Back to Transformers

Csm

docs/source/en/model_doc/csm.md

5.8.011.1 KB
Original Source
<!--Copyright 2025 The HuggingFace Team. All rights reserved. Licensed under the Apache License, Version 2.0 (the "License"); you may not use this file except in compliance with the License. You may obtain a copy of the License at http://www.apache.org/licenses/LICENSE-2.0 Unless required by applicable law or agreed to in writing, software distributed under the License is distributed on an "AS IS" BASIS, WITHOUT WARRANTIES OR CONDITIONS OF ANY KIND, either express or implied. See the License for the specific language governing permissions and limitations under the License. ⚠️ Note that this file is in Markdown but contain specific syntax for our doc-builder (similar to MDX) that may not be rendered properly in your Markdown viewer. -->

This model was released on 2025-02-27 and added to Hugging Face Transformers on 2025-05-07.

Csm

Overview

The Conversational Speech Model (CSM) is the first open-source contextual text-to-speech model released by Sesame. It is designed to generate natural-sounding speech with or without conversational context. This context typically consists of multi-turn dialogue between speakers, represented as sequences of text and corresponding spoken audio.

Model Architecture: CSM is composed of two LLaMA-style auto-regressive transformer decoders: a backbone decoder that predicts the first codebook token and a depth decoder that generates the remaining tokens. It uses the pretrained codec model Mimi, introduced by Kyutai, to encode speech into discrete codebook tokens and decode them back into audio.

The original csm-1b checkpoint is available under the Sesame organization on Hugging Face.

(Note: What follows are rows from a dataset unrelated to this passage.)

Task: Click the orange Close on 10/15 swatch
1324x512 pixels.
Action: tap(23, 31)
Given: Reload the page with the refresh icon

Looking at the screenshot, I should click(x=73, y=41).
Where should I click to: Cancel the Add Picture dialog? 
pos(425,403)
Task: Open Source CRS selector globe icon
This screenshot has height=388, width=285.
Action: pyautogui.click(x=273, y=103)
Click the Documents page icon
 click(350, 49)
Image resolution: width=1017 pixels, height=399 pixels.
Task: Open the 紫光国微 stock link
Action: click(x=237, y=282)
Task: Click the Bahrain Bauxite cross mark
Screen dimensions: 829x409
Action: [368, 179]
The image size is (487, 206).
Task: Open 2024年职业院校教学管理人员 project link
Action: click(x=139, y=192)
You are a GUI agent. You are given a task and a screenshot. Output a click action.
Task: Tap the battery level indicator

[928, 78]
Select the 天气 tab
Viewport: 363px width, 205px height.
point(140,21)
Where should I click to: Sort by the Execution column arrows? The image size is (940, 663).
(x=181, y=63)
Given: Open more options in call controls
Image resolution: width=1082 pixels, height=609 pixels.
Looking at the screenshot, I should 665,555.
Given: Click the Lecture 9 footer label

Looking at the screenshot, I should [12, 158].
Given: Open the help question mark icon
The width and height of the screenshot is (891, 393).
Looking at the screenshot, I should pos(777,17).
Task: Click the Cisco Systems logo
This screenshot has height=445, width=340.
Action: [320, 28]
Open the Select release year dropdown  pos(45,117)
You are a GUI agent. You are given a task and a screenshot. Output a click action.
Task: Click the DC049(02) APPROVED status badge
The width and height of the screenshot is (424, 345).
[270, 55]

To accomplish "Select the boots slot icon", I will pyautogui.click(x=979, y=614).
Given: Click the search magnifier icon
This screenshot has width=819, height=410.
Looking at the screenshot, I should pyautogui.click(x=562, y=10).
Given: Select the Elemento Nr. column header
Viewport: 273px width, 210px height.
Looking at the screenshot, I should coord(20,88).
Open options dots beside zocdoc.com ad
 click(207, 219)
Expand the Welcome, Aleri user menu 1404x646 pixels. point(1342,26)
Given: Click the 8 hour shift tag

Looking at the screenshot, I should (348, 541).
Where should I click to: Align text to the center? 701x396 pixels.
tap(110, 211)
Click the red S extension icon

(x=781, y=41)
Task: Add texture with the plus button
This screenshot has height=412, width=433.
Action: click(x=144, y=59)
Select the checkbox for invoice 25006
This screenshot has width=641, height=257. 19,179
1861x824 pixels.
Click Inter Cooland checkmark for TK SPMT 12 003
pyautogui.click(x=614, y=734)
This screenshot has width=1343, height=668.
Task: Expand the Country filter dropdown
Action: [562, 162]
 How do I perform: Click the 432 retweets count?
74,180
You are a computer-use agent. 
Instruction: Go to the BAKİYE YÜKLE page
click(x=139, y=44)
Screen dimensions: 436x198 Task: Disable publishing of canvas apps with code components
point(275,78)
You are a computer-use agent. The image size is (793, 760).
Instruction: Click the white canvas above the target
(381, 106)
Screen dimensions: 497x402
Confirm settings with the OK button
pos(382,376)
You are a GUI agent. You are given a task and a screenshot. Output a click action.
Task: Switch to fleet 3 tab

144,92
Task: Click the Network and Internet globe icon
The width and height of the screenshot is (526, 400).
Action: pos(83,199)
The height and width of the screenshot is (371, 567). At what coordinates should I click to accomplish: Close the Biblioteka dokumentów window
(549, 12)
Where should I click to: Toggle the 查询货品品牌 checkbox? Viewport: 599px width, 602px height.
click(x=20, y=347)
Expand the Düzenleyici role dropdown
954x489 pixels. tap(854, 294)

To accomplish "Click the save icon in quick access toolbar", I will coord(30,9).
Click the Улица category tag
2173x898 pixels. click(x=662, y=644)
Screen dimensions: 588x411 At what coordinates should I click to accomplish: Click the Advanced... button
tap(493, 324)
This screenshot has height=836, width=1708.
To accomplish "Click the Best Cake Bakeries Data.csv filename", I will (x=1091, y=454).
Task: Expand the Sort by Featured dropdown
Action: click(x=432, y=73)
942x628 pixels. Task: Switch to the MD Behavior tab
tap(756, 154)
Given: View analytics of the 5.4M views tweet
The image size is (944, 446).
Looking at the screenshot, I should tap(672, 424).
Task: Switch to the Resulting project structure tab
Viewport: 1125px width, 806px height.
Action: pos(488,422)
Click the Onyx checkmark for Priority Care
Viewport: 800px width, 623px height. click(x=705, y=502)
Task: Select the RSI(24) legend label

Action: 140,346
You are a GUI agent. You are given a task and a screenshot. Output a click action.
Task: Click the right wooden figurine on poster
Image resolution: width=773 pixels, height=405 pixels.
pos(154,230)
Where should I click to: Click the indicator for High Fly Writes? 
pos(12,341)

<div class="flex justify-center"> </div>

Usage Tips

Without Conversational Context

CSM can be used to simply generate speech from a text prompt:

python
from transformers import AutoProcessor, CsmForConditionalGeneration


model_id = "sesame/csm-1b"

# load the model and the processor
processor = AutoProcessor.from_pretrained(model_id)
model = CsmForConditionalGeneration.from_pretrained(model_id, device_map="auto")

# prepare the inputs
text = "[0]The past is just a story we tell ourselves." # `[0]` for speaker id 0
inputs = processor(text, add_special_tokens=True).to(model.device)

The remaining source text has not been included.